At SNV, we facilitate linkages between the labour market and skilled young women and men to stimulate employment and entrepreneurship opportunities. Our Youth Employment and Entrepreneurship (YEE) approach is strategically contextualised to provide out-of-school, underprivileged, underemployed and unemployed young women and men with the tools, skills and networks that will enable them to identify enterprise development and employment opportunities within the agri-food, energy, and water sectors.
Guided by SDG 8, we lever our expertise in green and digitally enabled jobs, formal and informal market engagement, system change, and gender equality and social inclusion to provide vocational training, on-the-job learning, and concrete employment opportunities for young people. We also help young people to fulfill their entrepreneurial aspirations by developing their skills and knowledge through training, facilitating access to finance and markets, and by coaching them in leadership and business skills.
The challenge
According to the ILO, the global youth unemployment rate was estimated at 15.6 per cent in 2021, more than three times the adult rate. Globally, in 2021 some 75 million young people were unemployed, 408 million were in employment, and 732 million were out of the labour force. The COVID-19 pandemic has exacerbated the numerous labour market challenges facing young people since early 2020.
While youth un- and under- employment can partly be attributed to limited work experience, there are also major structural barriers preventing young people from entering the labour market including economic structures, labour markets policies, access to credit and more. These challenges are compounded for vulnerable groups such as those living in rural areas and fragile contexts, women, persons with disabilities, and socially excluded groups.
SNV addresses these barriers with a responsive market systems approach that integrates climate smart solutions and considers gender equality and social inclusion issues, to enable markets to function more equitably and sustainably, and to provide an environment where young people can thrive.
Our approach
To achieve scale and make a lasting impact and to enable young people optimising on opportunities as entrepreneurs and innovators and build resilience, SNV is increasingly emphasising an enterprise development pathway for youth led businesses with medium to high growth potential. This work focuses on incubating and accelerating these businesses by linking them to sustainable markets, providing tailored business development support services, deepening partnerships with other eco-system actors including enterprise support organisations, technical and vocational education and training institutes, and the private sector.
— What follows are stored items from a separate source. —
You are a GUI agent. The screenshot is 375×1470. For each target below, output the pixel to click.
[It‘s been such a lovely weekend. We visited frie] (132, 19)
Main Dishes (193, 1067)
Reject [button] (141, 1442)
Through these strategies, we ensure that youth led businesses can grow and create opportunities for others while also kick-starting markets in the agri-food, energy, and water sectors.
The YEE approach uses the push-match-pull-enable approach to improve the employability and entrepreneurship capabilities of youth:
- Equitable entrepreneurial eco-system (Enable): SNV collaborates with ecosystem actors to contribute and influence policy environments improving the enabling environment for youth led enterprises and decent employment for young wage earners. The portfolio seeks to generate evidence that can contribute to an enabling environment for youth employment and youth-friendly policy implementation. Opportunities are created and platforms facilitated to stimulate direct dialogue and engagement between young people and key policy actors where lessons can be shared, and policy solutions developed.
- Market systems development (Pull): The YEE Product is developed based on (potential) private sector engagement where the informal sector is the most important creator of youth employment. The pull stage also includes continuing interaction with private sector companies to sustain the prospect of developing working and profitable Business to Business (B2B) relationships with young women and men. YEE also engages with the informal sector which provides opportunity, flexibility and income diversification opportunities for young entrepreneurs and wage earners. SNV will invest in and partner with MSMEs and cooperatives who have lower barriers to entry for women and other vulnerable groups, and who commit to hire or support young women or men.
- Strengthened productive and financial resilience (Match): Each intervention has a ‘match’ component for the identification of opportunities for youth employment and entrepreneurship in select sectors and value chains. These opportunities will be GESI-responsive, meet youth aspirations and ambitions, and aligned with market-demand and the potential 'supply' of training, and coaching providers. SNV has adapted the YEE ‘match’ approach to fragile contexts where there are thinner markets to support income generation, food security and more resilient communities.
- Individual and institutional capacity strengthening (Push): Young women and men acquire market-oriented employability and entrepreneurship skills. YEE promotes peer-to-peer learning and role models for inspiration and strengthening positive networking, leadership and relationships among young people, especially young women. The YEE approach goes beyond skills training and towards mainstreaming skills in training and market systems. The additional “Match” and “Pull” pathways contribute to sustainable employment and entrepreneurship opportunities with private and public sector firms.
The YEE approach builds on the Opportunities for Youth Employment (OYE) footprint, an approach that has been implemented during the past 10 years across several countries where SNV operates and with the support of donors like Mastercard Foundation, SDC, SIDA, The Ministry of Foreign Affairs of the Netherlands, and the European Union, amongst other key partners.
Building on our experience with OYE, we will invest in the development of an enabling environment that is conducive for youth to develop and grow their enterprises and access appropriate financial services, formal and informal markets, information, and sustainable support structures.